Ségolène Royal au Journal de 20 heures de France 2
 

Ségolène Royal était, lundi 28 mai, l'invitée du Journal télévisé de France 2.

Pour sa première apparition télévisée depuis le second tour des élections présidentielles, Ségolène Royal a lancé un appel à tous les électeurs pour créer une opposition nouvelle.

"C'est un moment très important dans la vie démocratique les élections législatives. Parce qu'il s'agit de mettre en place des contre-pouvoirs, de mettre en place une opposition nouvelle sans esprit de revanche, mais aussi sans fatalisme. Nous devrons construire cette opposition nouvelle chargée à la fois de surveiller, de proposer et aussi de s'opposer."

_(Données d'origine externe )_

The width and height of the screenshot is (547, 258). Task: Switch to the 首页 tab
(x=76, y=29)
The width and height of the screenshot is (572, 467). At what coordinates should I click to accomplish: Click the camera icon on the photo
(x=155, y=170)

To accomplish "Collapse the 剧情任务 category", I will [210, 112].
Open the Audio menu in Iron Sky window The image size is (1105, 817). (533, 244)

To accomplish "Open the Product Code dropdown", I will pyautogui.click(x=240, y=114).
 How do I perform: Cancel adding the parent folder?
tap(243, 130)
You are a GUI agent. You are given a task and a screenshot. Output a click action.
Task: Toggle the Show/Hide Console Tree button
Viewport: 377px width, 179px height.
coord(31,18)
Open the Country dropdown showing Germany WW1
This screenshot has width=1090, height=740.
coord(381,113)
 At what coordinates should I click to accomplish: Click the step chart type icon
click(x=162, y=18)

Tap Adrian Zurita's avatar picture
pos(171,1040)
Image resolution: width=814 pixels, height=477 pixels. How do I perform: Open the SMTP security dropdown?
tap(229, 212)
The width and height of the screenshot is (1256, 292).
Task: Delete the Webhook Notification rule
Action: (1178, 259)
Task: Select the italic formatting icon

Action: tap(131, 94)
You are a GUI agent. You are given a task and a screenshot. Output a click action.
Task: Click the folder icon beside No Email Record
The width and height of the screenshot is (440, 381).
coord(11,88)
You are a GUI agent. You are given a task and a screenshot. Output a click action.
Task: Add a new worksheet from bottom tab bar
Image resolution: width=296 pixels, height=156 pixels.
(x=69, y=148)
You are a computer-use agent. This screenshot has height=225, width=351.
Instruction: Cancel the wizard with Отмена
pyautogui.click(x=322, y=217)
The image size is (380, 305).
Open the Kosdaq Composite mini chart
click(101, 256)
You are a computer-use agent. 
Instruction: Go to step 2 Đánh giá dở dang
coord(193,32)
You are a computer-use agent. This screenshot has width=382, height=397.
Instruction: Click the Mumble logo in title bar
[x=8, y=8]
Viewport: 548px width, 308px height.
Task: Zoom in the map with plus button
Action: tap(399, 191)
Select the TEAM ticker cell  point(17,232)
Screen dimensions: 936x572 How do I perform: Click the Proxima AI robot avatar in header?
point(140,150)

Ségolène Royal jugera le Président de la République « sur les actes ». Elle souligne « que ce l’on voit sur un certains nombre de réformes qui sont engagées, c’est d’abord leur côté injuste et leur dangerosité », en citant le bouclier fiscal, la remise en cause du contrat de travail et les franchises médicales.

Ségolène Royal croit "qu'il y a des décisions qui devraient être prises très rapidement dans des domaines qui ne relèvent pas du pouvoir législatif". Ségolène Royal a cité comme exemples celui de l'hôpital et celui des OGM.

"On sait qu'il y a un certain nombre de besoins très aigus dans l'hôpital, dans les structures qui accueillent des personnes handicapées ou des personnes âgées. Moi, je veux qu'avant le premier tour des élections législatives des décisions concrètes soient prises pour que les engagements pris soient rapidement tenus".

Sur les OGM, Ségolène Royal "souhaite qu'il y ait un moratoire sur les OGM. L'Allemagne vient de prononcer ce moratoire parce qu'il y a un problème et donc le principe de précaution doit être apporté si l'on veut protéger à la fois l'environnement, mais aussi l'alimentation, donc la santé publique".